Does the engine function take a formula?

  • Yes → Use interface = "formula"

  • No → Continue

Does the engine expect numeric matrices?

  • Yes, as x and y → Use interface = "matrix"

  • Yes, with different names → Use interface = "xy" or interface = "matrix" with custom encoding

By Engine Type

Traditional R functions:

lm(), glm(), nls()
→ interface = "formula"

Modern ML libraries:

glmnet(), ranger(), xgboost()
→ interface = "matrix"

Older ML functions:

knn(), some classification functions
→ interface = "xy"

Interface Compatibility

User Can Use Either API

Regardless of engine interface, users can use either:

Formula API:

fit(spec, y ~ x1 + x2, data = data)

XY API:

fit_xy(spec, x = data[, c("x1", "x2")], y = data$y)

Parsnip handles conversion:

  • Formula → Matrix/XY (for matrix/xy engines)

  • XY → Internal processing (for all engines)

Formula with Matrix Engine

# User provides formula
spec <- linear_reg() |> set_engine("glmnet")  # matrix interface
fit(spec, mpg ~ hp + wt, data = mtcars)

# Parsnip converts:
# 1. Extracts predictors: mtcars[, c("hp", "wt")]
# 2. Converts to matrix: as.matrix(...)
# 3. Extracts outcome: mtcars$mpg
# 4. Calls: glmnet(x = matrix, y = outcome)

XY with Formula Engine

# User provides XY
spec <- linear_reg() |> set_engine("lm")  # formula interface
fit_xy(spec, x = mtcars[, c("hp", "wt")], y = mtcars$mpg)

# Parsnip converts:
# 1. Creates formula: y ~ hp + wt
# 2. Creates data frame: cbind(y, x)
# 3. Calls: lm(formula = y ~ hp + wt, data = df)

Prediction Implications

The interface choice affects prediction too.

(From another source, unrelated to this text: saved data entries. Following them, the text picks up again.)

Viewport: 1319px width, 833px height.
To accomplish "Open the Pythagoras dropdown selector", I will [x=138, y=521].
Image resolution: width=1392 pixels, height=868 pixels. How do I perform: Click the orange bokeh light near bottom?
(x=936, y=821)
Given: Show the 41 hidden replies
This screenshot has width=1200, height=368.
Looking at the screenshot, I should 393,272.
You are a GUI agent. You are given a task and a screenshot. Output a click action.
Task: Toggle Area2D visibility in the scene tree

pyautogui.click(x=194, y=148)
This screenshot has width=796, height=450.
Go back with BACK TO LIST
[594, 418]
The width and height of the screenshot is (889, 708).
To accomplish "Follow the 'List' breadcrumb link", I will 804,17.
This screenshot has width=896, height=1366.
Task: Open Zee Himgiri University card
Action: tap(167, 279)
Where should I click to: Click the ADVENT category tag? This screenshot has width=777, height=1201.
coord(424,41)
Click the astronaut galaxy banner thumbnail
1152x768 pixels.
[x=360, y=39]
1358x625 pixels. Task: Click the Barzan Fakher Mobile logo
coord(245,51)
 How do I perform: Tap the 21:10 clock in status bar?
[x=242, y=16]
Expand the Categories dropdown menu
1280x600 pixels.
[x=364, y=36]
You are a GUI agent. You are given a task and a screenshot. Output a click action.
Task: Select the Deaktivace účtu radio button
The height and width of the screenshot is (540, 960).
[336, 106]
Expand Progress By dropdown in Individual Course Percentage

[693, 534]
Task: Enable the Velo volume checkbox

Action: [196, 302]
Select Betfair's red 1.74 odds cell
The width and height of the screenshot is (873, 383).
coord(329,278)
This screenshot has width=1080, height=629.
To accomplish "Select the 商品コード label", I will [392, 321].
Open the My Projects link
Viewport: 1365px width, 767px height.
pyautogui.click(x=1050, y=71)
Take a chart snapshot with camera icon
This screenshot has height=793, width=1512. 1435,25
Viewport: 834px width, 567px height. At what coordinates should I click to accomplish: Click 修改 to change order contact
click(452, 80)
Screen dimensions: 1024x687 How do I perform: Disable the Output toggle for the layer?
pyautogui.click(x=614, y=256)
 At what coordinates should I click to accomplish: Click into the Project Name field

Formula Interface Predictions

# Fit with formula interface
spec <- linear_reg() |> set_engine("lm")
fit <- fit(spec, mpg ~ hp + wt, data = mtcars)

# Predictions need data frame with same columns
new_data <- data.frame(hp = 100, wt = 3.0)
predict(fit, new_data)

Engine’s predict() method gets data frame.

Matrix Interface Predictions

# Fit with matrix interface
spec <- linear_reg() |> set_engine("glmnet")
fit <- fit(spec, mpg ~ hp + wt, data = mtcars)

# new_data is converted to matrix automatically
new_data <- data.frame(hp = 100, wt = 3.0)
predict(fit, new_data)

# Behind the scenes:
# new_matrix <- as.matrix(new_data[, c("hp", "wt")])
# predict(fit$fit, newx = new_matrix)

Parsnip converts new_data to matrix for prediction.

Factor Consistency

Important: Factor levels must match training data.

# Training data
train <- data.frame(
  y = 1:6,
  x = factor(c("A", "B", "C", "A", "B", "C"))
)

fit <- fit(spec, y ~ x, data = train)

# New data must have same levels
new_data <- data.frame(x = factor("B", levels = c("A", "B", "C")))
predict(fit, new_data)  # ✓ Works

# Missing levels will error
new_data <- data.frame(x = factor("B"))
predict(fit, new_data)  # ✗ Error

Testing Interface Behavior

Test Formula and XY Equivalence

test_that("formula and xy interfaces give same results", {
  # Formula interface
  spec <- linear_reg() |> set_engine("lm")
  fit_formula <- fit(spec, mpg ~ hp + wt, data = mtcars)
  pred_formula <- predict(fit_formula, mtcars[1:5, ])

  # XY interface
  fit_xy <- fit_xy(spec, x = mtcars[, c("hp", "wt")], y = mtcars$mpg)
  pred_xy <- predict(fit_xy, mtcars[1:5, ])

  # Should be equivalent
  expect_equal(pred_formula, pred_xy, tolerance = 1e-10)
})

Test Factor Encoding

test_that("factors are encoded correctly", {
  data <- data.frame(
    y = 1:6,
    x = factor(c("A", "B", "C", "A", "B", "C"))
  )

  spec <- linear_reg() |> set_engine("glmnet")  # matrix interface
  fit <- fit(spec, y ~ x, data = data)

  # Should have 2 dummy columns (not 3)
  # glmnet uses n-1 encoding by default
  expect_equal(ncol(fit$fit$beta), 1)  # Just the x matrix
})

Test Interface Selection

test_that("correct interface is used", {
  # Formula engine should use formula
  spec_lm <- linear_reg() |> set_engine("lm")
  fit_lm <- fit(spec_lm, mpg ~ hp, data = mtcars)
  expect_s3_class(fit_lm$fit, "lm")

  # Matrix engine should work too
  spec_glmnet <- linear_reg() |> set_engine("glmnet")
  fit_glmnet <- fit(spec_glmnet, mpg ~ hp, data = mtcars)
  expect_s3_class(fit_glmnet$fit, "glmnet")
})

Common Patterns

Pattern 1: Simple Formula Interface

set_fit(
  model = "linear_reg",
  eng = "lm",
  mode = "regression",
  value = list(
    interface = "formula",
    protect = c("formula", "data"),
    func = c(pkg = "stats", fun = "lm"),
    defaults = list()
  )
)

Direct pass-through, no conversion.

Pattern 2: Matrix Interface with Default Encoding

set_fit(
  model = "linear_reg",
  eng = "glmnet",
  mode = "regression",
  value = list(
    interface = "matrix",
    protect = c("x", "y", "weights"),
    func = c(pkg = "glmnet", fun = "glmnet"),
    defaults = list(family = "gaussian")
  )
)

Parsnip handles formula → matrix conversion automatically.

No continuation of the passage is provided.